Lifesight Migrates To GCP To Modernize Its Infrastructure Leveraging Google BigQuery And Google Kubernetes Engine
Lifesight partnered with Searce to move to Google Cloud Platform from a different cloud provider, modernizing infrastructure along the way and adopting serverless and managed Big Data services.
- Lifesight helps brands, agencies, and enterprises understand and measure real-world consumer behaviour
- Lifesight processes 4.6 billions of data points on an average day, covering 14 mn places of interest
Lifesight’s Agenda to use Google Cloud Platform (GCP) for Reducing the Average Query Processing Time
Lifesight wanted to adopt a data platform that supports building a Data Warehouse for external and internal use cases, running ad-hoc queries on data sitting in storage using a powerful querying engine, data transformation and cleaning in a faster and effective way using a spark or traditional MapReduce based pipeline. Through a Data Strategy workshop for assessing the Lifesight’s current data pipelines and other workloads, Searce proposed a set of optimizations that could be achieved through the Google Cloud Platform (GCP). Subsequently, a POC was performed to replicate 2 of the Lifesight’s pipelines with 3-months’ data of 40 TB on GCP and validated the performance. The average query processing time was reduced by 75% with BigQuery. As a result of this successful workshop, the Lifesight team realized the huge opportunity that lied in migrating and optimizing their data engineering workloads, and hence decided to move ahead with the help of the Searce team.

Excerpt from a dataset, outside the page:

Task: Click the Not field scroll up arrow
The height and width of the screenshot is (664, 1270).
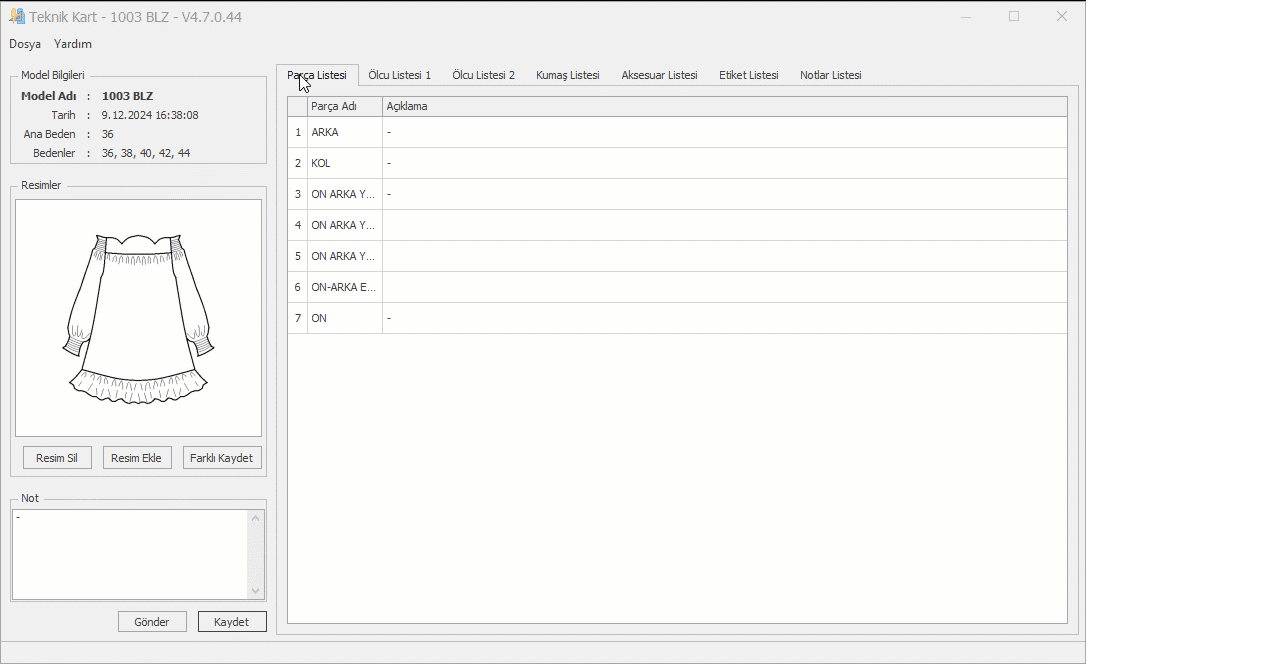Action: [x=255, y=518]
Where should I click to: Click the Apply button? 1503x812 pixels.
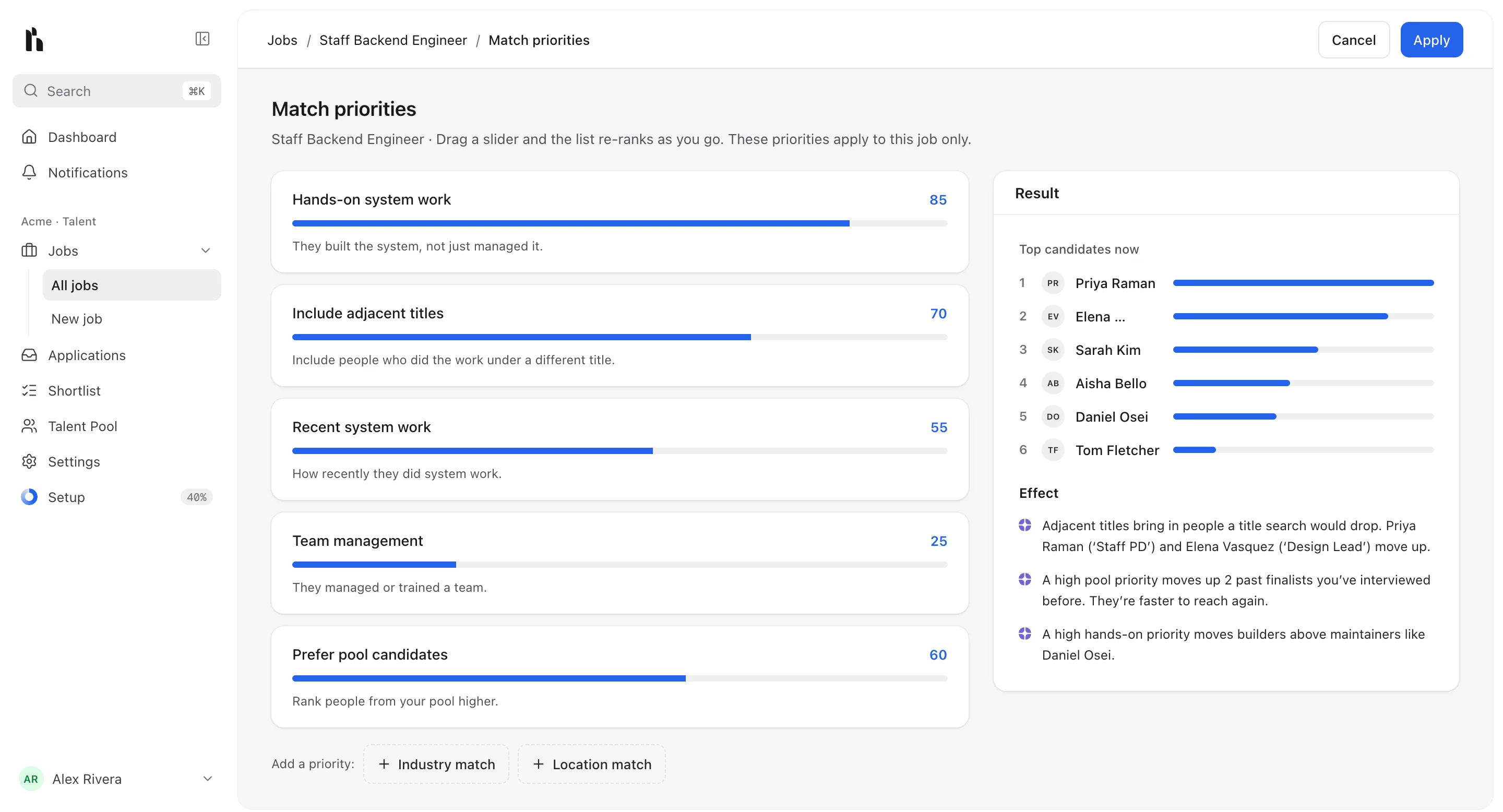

Lifesight’s Intention to Adopt a Data Platform
- Support in building a Data Warehouse for the company’s external and internal use cases
- Support data visualization via both traditional tools like Tableau / Power BI / Metabase / Superset and chart.js based implementation
- Support ad-hoc queries on current data sitting in storage using a powerful querying engine
- Support data transformation and cleaning in a faster and effective way using a spark or traditional MapReduce based pipeline
- Support querying of Geospatial data in a fast and effective manner as most of the data in the current system is Lat/Long based
Lifesight Data Engineering Platform Requirement to scale Analytical Data
Lifesight wanted a data engineering platform that was secure, durable, and highly scalable for its analytical data. The Searce team used BigQuery to build a data warehouse and migrate the EMR data processing frameworks to handle the analytical processing part. Additionally, the application stack was moved to GKE for seamless scalability and better usage of the underlying infrastructure. Simultaneously, all the corresponding services like S3, Route53, SES, ElasticSearch were migrated to the corresponding GCP alternatives.
Broadly, as a part of the migration process, the following tasks were performed:
- Built an auto-scale GKE platform cluster environment to host containerized applications identified during the workshop
- Defined/Implemented CI/CD on the new recommended platform using GCP services
- Migrated EMR Data Processing frameworks to BigQuery on the identified sources during the workshop
- Defined native schema using GCP services to integrate with the identified current application environment
- Migration of active data from MySQL, Aerospike, Elasticsearch, Kafka, Stored Data migration from S3 to GCS
- Setting up domain names similar to Route53, Implement Sendgrid/Mailchimp as SES alternative
The Business Impact of using BigQuery, GKE and serverless GCP services
- Robust Data Platform – With BigQuery as the Data Warehouse, Lifesight could now analyze Petabytes of data within a matter of minutes
- Easy Insights – Reduced complexity and the overall time to gain deeper insights
- Reduced Manageability – Through GKE, BigQuery and other serverless GCP services, the overhead operations were reduced to manage the data platform
- Better and Faster Query Time – The average query processing time was reduced by 75% due to BigQuery, and Ad Hoc queries could now be easily performed.